===== Records shown =====

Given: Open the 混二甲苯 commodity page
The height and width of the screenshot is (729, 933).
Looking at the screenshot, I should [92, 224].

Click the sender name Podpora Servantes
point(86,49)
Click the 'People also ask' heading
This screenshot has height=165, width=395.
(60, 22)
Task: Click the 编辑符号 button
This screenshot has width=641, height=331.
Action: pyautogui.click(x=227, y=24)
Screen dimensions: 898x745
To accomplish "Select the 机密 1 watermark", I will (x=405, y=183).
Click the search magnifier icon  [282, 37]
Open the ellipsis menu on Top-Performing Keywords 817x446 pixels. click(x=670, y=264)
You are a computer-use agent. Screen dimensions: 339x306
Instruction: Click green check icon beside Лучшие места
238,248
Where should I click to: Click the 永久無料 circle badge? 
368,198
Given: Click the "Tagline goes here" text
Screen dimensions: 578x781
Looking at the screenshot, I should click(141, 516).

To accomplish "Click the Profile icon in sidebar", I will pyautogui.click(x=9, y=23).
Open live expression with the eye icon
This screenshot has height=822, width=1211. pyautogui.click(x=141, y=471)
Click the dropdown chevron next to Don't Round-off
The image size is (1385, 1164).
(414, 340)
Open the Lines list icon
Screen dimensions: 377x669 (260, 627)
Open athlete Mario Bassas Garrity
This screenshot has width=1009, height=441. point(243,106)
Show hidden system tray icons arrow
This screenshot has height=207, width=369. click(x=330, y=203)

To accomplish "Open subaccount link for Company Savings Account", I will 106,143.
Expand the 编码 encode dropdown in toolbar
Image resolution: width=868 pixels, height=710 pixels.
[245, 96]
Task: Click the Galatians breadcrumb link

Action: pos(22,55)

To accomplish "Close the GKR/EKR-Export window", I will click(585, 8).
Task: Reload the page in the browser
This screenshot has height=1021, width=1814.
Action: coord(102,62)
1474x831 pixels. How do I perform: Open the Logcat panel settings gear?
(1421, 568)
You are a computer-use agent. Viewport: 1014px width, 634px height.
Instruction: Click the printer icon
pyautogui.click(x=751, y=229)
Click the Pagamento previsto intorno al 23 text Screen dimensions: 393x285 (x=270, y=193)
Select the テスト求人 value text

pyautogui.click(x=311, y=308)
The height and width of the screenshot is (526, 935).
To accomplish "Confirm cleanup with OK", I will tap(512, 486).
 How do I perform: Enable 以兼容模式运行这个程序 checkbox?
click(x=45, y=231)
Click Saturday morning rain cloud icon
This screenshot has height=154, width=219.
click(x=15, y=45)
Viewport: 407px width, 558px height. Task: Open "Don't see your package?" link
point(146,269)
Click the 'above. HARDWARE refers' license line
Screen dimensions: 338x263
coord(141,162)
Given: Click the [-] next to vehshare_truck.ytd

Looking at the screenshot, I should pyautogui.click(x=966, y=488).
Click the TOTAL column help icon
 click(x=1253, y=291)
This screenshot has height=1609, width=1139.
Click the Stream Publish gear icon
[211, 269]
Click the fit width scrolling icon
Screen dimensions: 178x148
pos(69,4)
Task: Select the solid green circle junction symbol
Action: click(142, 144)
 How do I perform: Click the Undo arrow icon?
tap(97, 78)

=====

▶ _Work to be completed_: Copy every line of the rows above that contains the string "with". Case counts.

▶ _Exercise result_:
Open live expression with the eye icon
To accomplish "Confirm cleanup with OK", I will tap(512, 486).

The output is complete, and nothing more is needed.